I sell it for $12. So that’s $1 profit!

But wait! I donate 25¢ of every purchase to combat child hunger with No Kid Hungry. It’s not a lot but it is accumulating thanks to you!

So 75¢ profit for pen&thimble! 


But I haven’t accounted for the other costs and tasks it takes to run my business:

Marketing/Social Media, Customer Service, Etsy Shop Upkeep, Containers and Shelving, Workspace, Electricity, Pre-Washing All Fabric, Organizing Fabric, Finished Product Inventory, Bookkeeping/Accounting, Photography, Listing Items on Etsy, Wrapping, Shipping, Cost of mailers, Cost of bags for local pick-up, Tissue paper, Stickers and labels that are also handmade….


Safe to say the 75¢ profit is beyond eaten up in these additional tasks and costs.

But I’m passionate about the quality designer fabrics I offer. I love the organic backing on the bibdanas, the sturdy 2mil PUL rather than flimsy 1mil on the snackmats. I love that our drool bibs have three layers to keep drooling babies dry. I don’t want to skimp on materials to make a profit. I don’t want to increase prices and make my items unaffordable. I don’t want to stop donating each month to help fight child hunger.

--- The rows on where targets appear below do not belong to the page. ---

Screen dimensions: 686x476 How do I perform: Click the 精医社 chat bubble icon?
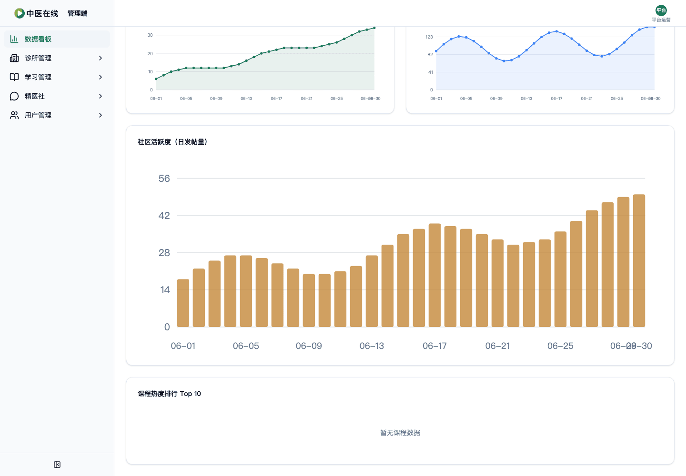coord(14,96)
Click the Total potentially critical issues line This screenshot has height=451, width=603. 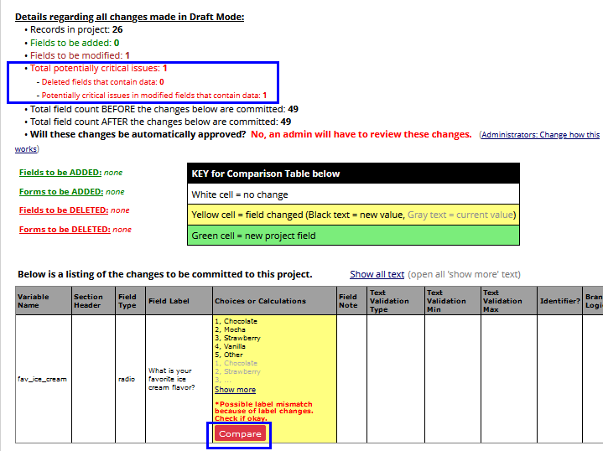click(98, 68)

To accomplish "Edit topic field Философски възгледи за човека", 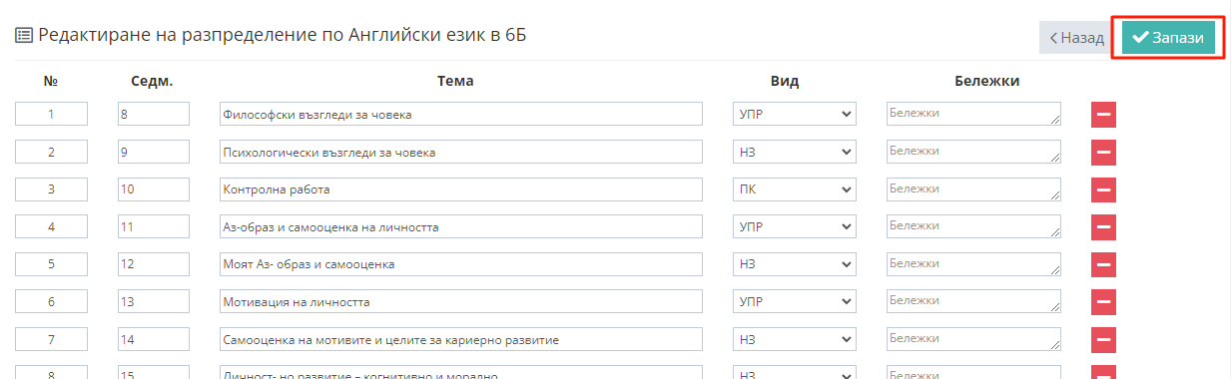I will (x=461, y=115).
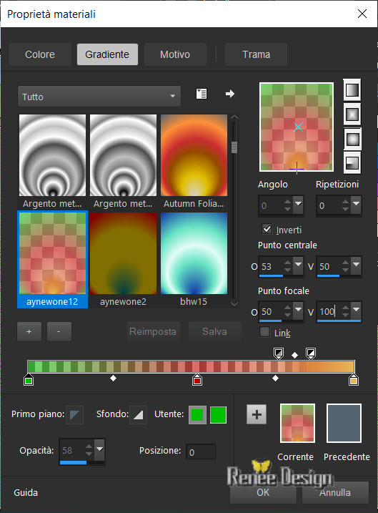Click the plus icon beside Corrente swatch
The height and width of the screenshot is (513, 378).
pyautogui.click(x=257, y=414)
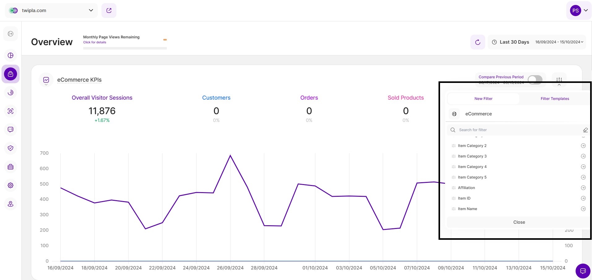Switch to the Filter Templates tab
The height and width of the screenshot is (280, 592).
(555, 99)
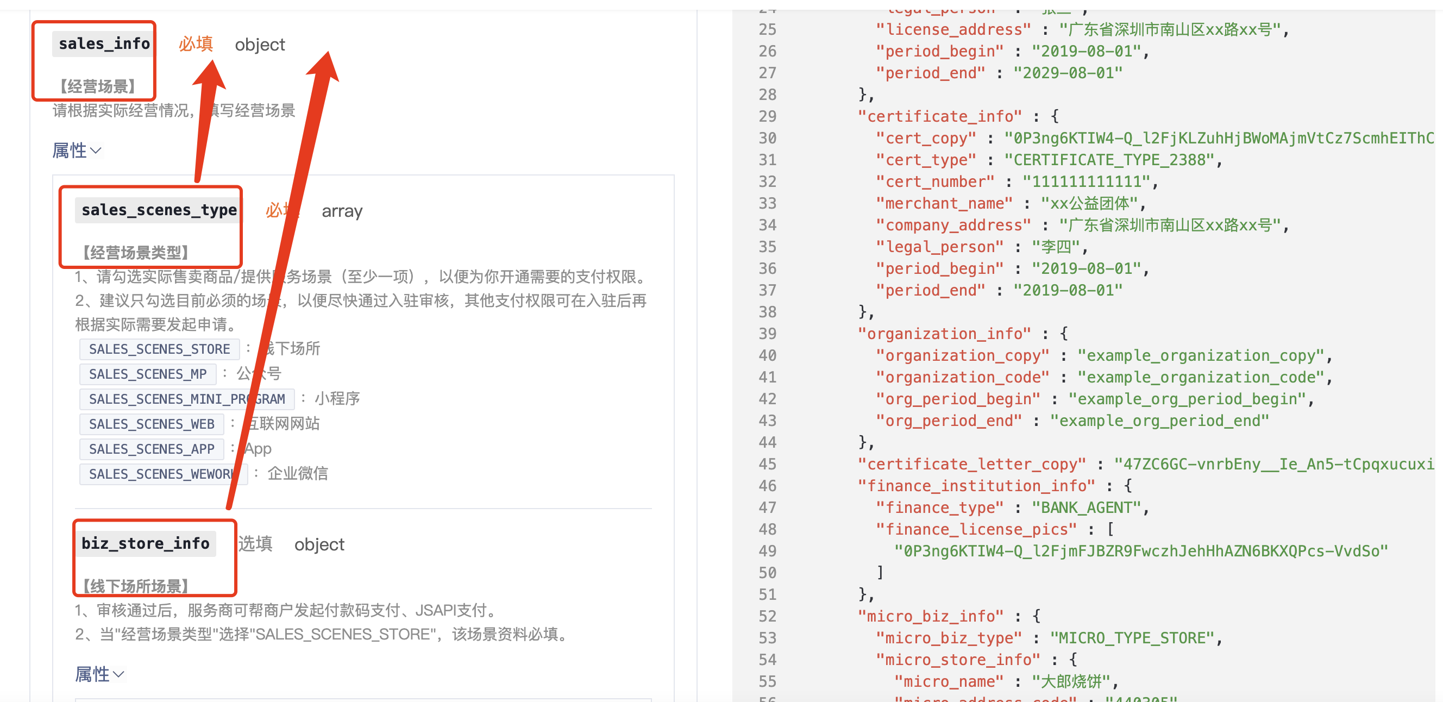Select the SALES_SCENES_APP enum code
The width and height of the screenshot is (1443, 702).
(x=151, y=449)
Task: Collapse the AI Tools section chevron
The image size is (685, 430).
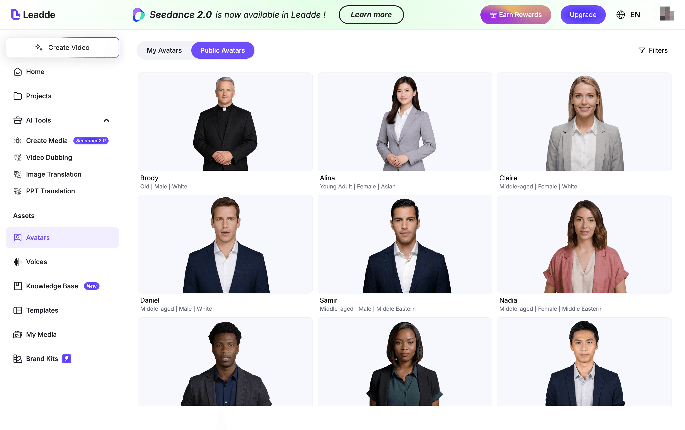Action: click(x=106, y=120)
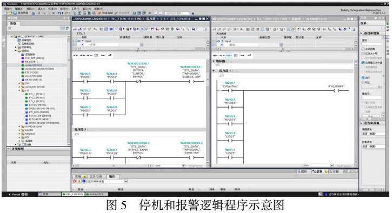
Task: Insert open branch in ALARM editor toolbar
Action: (x=242, y=56)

I offer the best price I can all year round because I care about quality items, want the best for our babies, I want customers to be happy, and I donate a little too because it can do so much more good than few extra Starbucks coffee treats will.


I get paid in feeding my passion to create fun and functional items for little ones. I get paid in knowing that together we’re giving back–you and me! I get paid in the new friendships I’ve created with customers and other handmade shops. And right now, that is enough. 🙂

One thought on “My Little Handmade Business: Passion Not Profits

  1. This is a great post! Thanks for shedding light on the real costs involved. While you’ll likely never be wealthy from your business (unless you clone yourself several times over) you are providing families with high quality, safe items for their babies, and contributing to an important! This is why people should support small, community artesians.